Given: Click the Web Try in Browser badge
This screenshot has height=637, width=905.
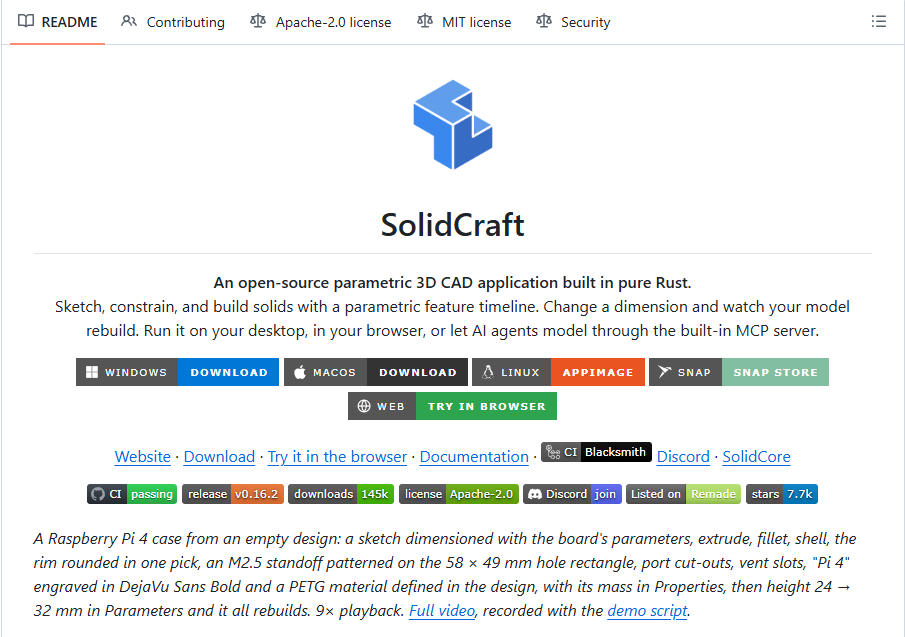Looking at the screenshot, I should click(x=452, y=406).
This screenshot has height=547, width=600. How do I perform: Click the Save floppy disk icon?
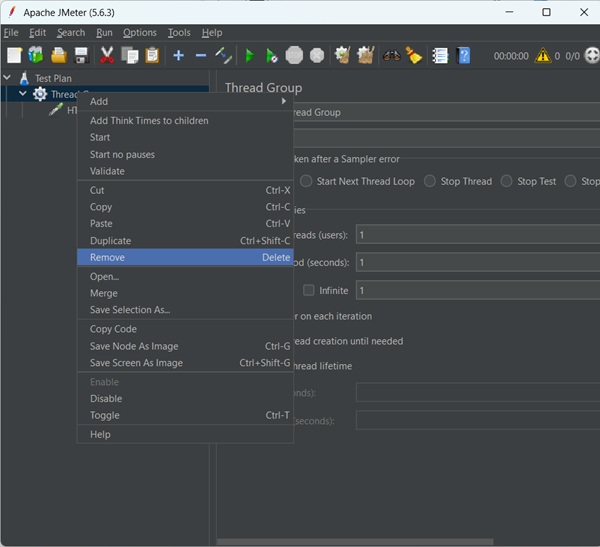81,55
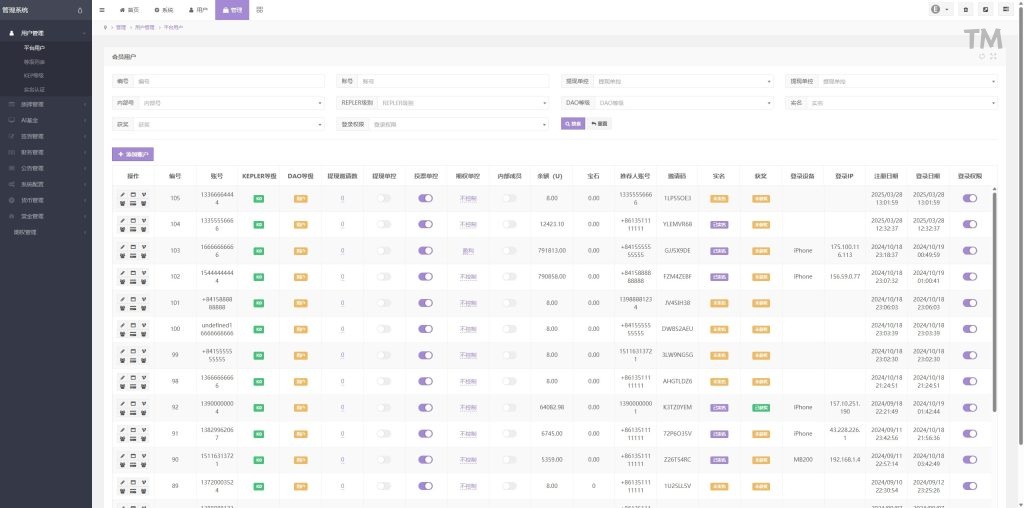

◆ TASK GOAL ◆
Transcribe the records above exactly, without images.

◆ THE COMPLETED TASK ◆
Given: Click the Web Try in Browser badge
This screenshot has height=637, width=905.
Looking at the screenshot, I should click(x=452, y=406).
This screenshot has height=547, width=600. How do I perform: Click the Save floppy disk icon?
81,55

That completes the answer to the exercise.